WORK TASK:
Please reproduce, exactly and with nothing else, every line from the one containing "Task: Click the search members input field" through the last line of the records below.

########

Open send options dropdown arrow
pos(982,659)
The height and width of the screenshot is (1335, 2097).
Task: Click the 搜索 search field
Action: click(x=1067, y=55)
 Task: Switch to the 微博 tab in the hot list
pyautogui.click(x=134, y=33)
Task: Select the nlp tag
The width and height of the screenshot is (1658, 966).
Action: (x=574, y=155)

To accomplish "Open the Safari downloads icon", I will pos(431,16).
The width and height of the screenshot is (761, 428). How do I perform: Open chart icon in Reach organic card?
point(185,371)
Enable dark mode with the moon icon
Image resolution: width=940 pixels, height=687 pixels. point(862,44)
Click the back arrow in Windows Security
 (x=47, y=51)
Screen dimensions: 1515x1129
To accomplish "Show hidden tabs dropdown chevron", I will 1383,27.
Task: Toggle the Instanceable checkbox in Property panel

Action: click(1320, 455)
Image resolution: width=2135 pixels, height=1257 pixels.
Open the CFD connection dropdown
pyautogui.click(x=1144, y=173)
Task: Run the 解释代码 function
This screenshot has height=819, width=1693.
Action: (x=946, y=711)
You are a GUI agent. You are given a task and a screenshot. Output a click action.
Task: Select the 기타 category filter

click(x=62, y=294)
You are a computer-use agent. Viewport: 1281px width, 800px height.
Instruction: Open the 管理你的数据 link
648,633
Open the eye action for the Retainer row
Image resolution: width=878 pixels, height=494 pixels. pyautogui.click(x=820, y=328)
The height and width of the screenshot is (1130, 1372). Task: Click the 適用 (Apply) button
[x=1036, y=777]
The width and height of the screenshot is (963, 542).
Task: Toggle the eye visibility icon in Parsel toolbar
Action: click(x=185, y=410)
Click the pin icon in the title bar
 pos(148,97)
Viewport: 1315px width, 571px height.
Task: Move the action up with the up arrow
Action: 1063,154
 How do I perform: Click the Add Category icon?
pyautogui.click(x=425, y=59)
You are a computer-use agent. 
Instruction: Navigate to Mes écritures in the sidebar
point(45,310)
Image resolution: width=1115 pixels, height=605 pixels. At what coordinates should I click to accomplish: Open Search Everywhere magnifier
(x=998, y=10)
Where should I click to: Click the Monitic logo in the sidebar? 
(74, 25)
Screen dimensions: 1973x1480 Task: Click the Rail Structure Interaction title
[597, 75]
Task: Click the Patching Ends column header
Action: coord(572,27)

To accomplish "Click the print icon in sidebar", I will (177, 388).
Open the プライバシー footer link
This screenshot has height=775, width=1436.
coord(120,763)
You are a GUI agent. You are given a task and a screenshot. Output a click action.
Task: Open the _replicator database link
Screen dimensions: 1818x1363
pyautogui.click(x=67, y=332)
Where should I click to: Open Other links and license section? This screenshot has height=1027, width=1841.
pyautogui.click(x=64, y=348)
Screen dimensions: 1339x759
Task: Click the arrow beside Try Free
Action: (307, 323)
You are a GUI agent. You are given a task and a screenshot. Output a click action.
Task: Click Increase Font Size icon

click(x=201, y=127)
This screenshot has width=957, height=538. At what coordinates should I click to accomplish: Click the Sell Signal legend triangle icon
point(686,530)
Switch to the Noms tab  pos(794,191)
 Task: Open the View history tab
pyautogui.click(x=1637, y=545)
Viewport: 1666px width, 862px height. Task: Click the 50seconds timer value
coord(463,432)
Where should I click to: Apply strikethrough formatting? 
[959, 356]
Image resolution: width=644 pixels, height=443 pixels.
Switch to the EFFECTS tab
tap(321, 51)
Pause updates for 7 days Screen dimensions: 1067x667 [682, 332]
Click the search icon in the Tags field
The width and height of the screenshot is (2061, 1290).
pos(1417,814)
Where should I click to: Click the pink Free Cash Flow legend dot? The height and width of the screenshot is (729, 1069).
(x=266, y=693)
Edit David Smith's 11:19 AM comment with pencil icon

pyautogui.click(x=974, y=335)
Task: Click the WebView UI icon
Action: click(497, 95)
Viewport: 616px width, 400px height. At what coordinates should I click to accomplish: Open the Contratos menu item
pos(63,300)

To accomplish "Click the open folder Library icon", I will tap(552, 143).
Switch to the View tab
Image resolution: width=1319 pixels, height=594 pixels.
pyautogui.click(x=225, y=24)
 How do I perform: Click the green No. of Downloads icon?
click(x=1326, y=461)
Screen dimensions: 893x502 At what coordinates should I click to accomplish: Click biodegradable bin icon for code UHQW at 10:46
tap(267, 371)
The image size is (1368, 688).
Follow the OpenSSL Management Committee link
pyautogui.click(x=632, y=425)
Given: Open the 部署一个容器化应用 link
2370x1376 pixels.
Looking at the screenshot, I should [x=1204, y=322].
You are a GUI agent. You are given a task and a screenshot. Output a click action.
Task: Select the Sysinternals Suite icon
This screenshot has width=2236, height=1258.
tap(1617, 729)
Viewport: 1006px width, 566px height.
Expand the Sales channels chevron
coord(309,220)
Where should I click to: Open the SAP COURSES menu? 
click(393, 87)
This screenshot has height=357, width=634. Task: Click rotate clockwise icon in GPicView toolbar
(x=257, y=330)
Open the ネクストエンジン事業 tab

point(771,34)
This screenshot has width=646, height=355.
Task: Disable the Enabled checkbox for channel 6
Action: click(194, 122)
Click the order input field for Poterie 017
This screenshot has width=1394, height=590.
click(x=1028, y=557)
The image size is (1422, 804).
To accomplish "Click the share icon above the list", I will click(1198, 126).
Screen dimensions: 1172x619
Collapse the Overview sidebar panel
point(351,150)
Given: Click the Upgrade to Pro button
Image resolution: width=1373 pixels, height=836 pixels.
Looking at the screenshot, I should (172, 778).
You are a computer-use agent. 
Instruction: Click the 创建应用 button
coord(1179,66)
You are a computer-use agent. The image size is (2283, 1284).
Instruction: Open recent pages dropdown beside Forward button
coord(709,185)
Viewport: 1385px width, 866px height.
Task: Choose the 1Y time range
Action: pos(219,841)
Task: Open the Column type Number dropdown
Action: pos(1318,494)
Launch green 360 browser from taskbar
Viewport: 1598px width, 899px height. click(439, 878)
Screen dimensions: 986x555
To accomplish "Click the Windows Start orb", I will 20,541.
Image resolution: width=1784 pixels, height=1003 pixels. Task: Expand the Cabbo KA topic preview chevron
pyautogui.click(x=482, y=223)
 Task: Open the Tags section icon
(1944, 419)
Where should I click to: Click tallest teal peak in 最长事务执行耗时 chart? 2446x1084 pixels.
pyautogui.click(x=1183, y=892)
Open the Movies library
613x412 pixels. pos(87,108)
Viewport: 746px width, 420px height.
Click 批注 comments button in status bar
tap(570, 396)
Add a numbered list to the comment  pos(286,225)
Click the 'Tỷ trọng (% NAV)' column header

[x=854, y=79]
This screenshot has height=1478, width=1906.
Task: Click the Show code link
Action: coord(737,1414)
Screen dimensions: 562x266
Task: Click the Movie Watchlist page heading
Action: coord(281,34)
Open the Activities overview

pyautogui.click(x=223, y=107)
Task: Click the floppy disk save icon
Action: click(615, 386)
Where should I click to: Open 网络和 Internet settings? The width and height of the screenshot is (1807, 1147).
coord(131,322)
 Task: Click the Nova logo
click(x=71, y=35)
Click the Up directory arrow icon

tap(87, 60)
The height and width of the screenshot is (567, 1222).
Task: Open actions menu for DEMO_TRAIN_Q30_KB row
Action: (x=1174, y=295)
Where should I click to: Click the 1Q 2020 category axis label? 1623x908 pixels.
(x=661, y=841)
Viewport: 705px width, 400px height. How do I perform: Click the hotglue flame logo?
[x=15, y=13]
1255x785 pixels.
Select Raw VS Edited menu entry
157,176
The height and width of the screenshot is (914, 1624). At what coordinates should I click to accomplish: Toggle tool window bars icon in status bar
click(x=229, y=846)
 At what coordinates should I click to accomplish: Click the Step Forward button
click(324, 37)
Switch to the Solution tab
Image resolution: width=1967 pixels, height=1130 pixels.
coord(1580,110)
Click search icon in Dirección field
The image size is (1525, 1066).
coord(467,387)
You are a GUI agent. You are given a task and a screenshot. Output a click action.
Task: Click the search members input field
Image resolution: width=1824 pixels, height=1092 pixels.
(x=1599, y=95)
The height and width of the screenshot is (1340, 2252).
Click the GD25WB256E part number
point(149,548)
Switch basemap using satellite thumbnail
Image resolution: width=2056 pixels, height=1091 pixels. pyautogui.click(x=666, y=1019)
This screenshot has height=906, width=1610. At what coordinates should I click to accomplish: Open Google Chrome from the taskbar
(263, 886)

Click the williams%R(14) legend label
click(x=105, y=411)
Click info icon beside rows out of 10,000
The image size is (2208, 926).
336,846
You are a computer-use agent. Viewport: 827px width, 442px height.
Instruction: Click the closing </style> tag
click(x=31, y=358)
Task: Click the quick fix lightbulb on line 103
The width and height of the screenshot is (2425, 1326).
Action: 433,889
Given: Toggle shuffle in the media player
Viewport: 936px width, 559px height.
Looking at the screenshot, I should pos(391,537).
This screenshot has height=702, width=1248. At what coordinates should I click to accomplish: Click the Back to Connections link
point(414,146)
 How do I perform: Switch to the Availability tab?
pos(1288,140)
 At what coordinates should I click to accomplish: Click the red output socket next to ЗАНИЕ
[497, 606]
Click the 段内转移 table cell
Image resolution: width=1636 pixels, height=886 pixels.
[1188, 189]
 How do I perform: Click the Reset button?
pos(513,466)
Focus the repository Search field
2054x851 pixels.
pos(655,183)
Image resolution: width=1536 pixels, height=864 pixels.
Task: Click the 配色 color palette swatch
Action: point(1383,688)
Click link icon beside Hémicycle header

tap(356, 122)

########

RESULT FOR THIS TASK:
Task: Click the search members input field
Image resolution: width=1824 pixels, height=1092 pixels.
(x=1599, y=95)
The height and width of the screenshot is (1340, 2252).
Click the GD25WB256E part number
point(149,548)
Switch basemap using satellite thumbnail
Image resolution: width=2056 pixels, height=1091 pixels. pyautogui.click(x=666, y=1019)
This screenshot has height=906, width=1610. At what coordinates should I click to accomplish: Open Google Chrome from the taskbar
(263, 886)

Click the williams%R(14) legend label
click(x=105, y=411)
Click info icon beside rows out of 10,000
The image size is (2208, 926).
336,846
You are a computer-use agent. Viewport: 827px width, 442px height.
Instruction: Click the closing </style> tag
click(x=31, y=358)
Task: Click the quick fix lightbulb on line 103
The width and height of the screenshot is (2425, 1326).
Action: 433,889
Given: Toggle shuffle in the media player
Viewport: 936px width, 559px height.
Looking at the screenshot, I should pos(391,537).
This screenshot has height=702, width=1248. At what coordinates should I click to accomplish: Click the Back to Connections link
point(414,146)
 How do I perform: Switch to the Availability tab?
pos(1288,140)
 At what coordinates should I click to accomplish: Click the red output socket next to ЗАНИЕ
[497, 606]
Click the 段内转移 table cell
Image resolution: width=1636 pixels, height=886 pixels.
[1188, 189]
 How do I perform: Click the Reset button?
pos(513,466)
Focus the repository Search field
2054x851 pixels.
pos(655,183)
Image resolution: width=1536 pixels, height=864 pixels.
Task: Click the 配色 color palette swatch
Action: point(1383,688)
Click link icon beside Hémicycle header

tap(356, 122)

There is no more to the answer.